I never really thought about Valentine’s Day before. It was always just another day, and I became accustomed to simply forgetting about it. Not even heart-shaped chocolates on the 14th of February would make me think about Valentine’s Day, although this may just be because my dad likes to stash chocolates around the kitchen year-round.
But, like many female young adults, I grew to have problems with the idea of Valentine’s Day, no matter what my relationship status is like (it has usually been ‘single.’)
Valentine’s Day is a day of immense pressure and a day of decisions.
Some girls who usually don’t appreciate super cheesy heart balloons or bouquets of flowers might try their very hardest to go against the frivolities and commercialist tendencies of the fourteenth.
However, despite their pleas to significant others to ignore the ‘I love you’ teddy bears in CVS and the idea of rose-petal laden beds, some of these very same anti-commercialism girls might find themselves disappointed that their lovers actually listened to them and came home with nothing, not even a card.
Many girls might, in the back of their mind, hope that their boyfriend or “guy they’re seeing” will succumb to their love for them and/or to the pressures of society. These girls secretly hope for a teddy bear or a balloon, or even just a card- any small gesture to show that the day is not completely forgotten and that they are special to their boyfriends/significant others/guy they are kind of -sort of unofficially dating.
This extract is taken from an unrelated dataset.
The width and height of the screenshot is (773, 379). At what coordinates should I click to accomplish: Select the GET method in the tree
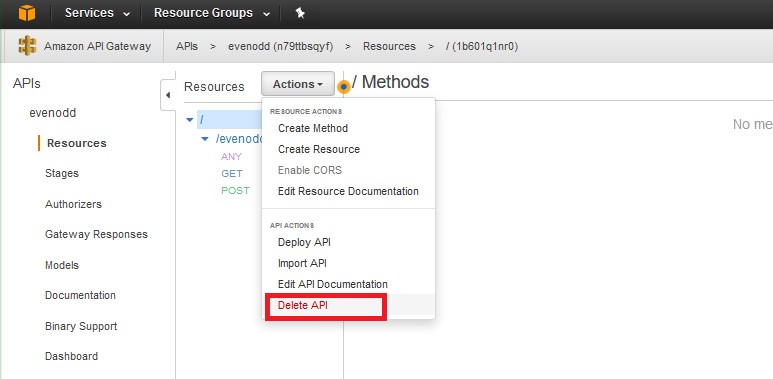pos(232,173)
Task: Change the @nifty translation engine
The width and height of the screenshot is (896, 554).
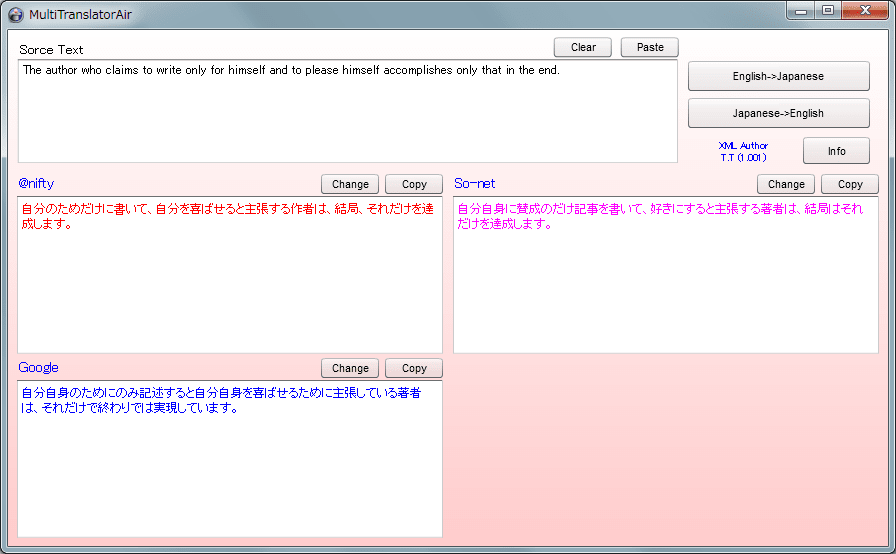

It is difficult to ignore a day when men are societally expected to show their love with extra-romantic drug-store candy gestures, even when one argues that love and appreciation for one another should be shown every day.
I thought I would be one of those girls who would grow up to shun commercialist tendencies of Valentine’s Day and wait for the chocolate to go on sale the day after. Being very independent, and very much in an all-girls Catholic High school where there weren’t many cute boys to gawk at, I was usually single on Valentines Day. There have been times when I had the option to have a valentine, but in the past I did not take them, choosing instead to continually forget that Valentine’s Day even existed.
But this year was just a little bit different. I had a valentine. I had a valentine who took me to different places in New York City, bought me an eight dollar Belgian waffle, and gave me a bunch of frozen snickers bars at the end of the night instead of a heart-shaped box of chocolate. The whole ordeal was a little bit sappy and a little bit cheesy and I enjoyed it very much. Even so, I somehow still had trouble acknowledging that it was Valentine’s Day. This trouble was unintentional.
I still couldn’t escape my former tendencies of forgetting what day it was. At one point in the night, I looked up at the Empire State Building and asked why it was lit up pink. “Is it for breast cancer awareness? But wait, that’s not this month….”
A few moments later I realized that it was indeed Valentine’s Day, I was in the city with a boy who had just a few hours prior asked me to be his valentine, and here I was still wondering why the Empire State Building was pink.
It was just a Friday in my mind; I had apparently trained myself far too well in high school to ignore all signs of Valentine’s Day. I never was and never will be one of those people who watches sappy movies, cries, and eat take-out alone in an apartment just because it is a day of heart-filled commercialism.
That being said, I have a new appreciation for the day as a day that has the potential to be filled with frozen snickers bars, really good waffles, and really good friends—no matter what state my love life is in.
If I’m lucky, the day will also be filled with someone who will take me out, acknowledge the existence of February 14 with me, and remind me why it persists as a holiday, even among the skeptical and those who dislike the commercialism and pressure of the day—in other words, if I’m lucky, I’ll have a valentine.
But if I’m not so lucky, I still have learned that it is ok to acknowledge the existence of Valentine’s Day and make the most of it, taking it as an excuse to eat chocolate with good friends.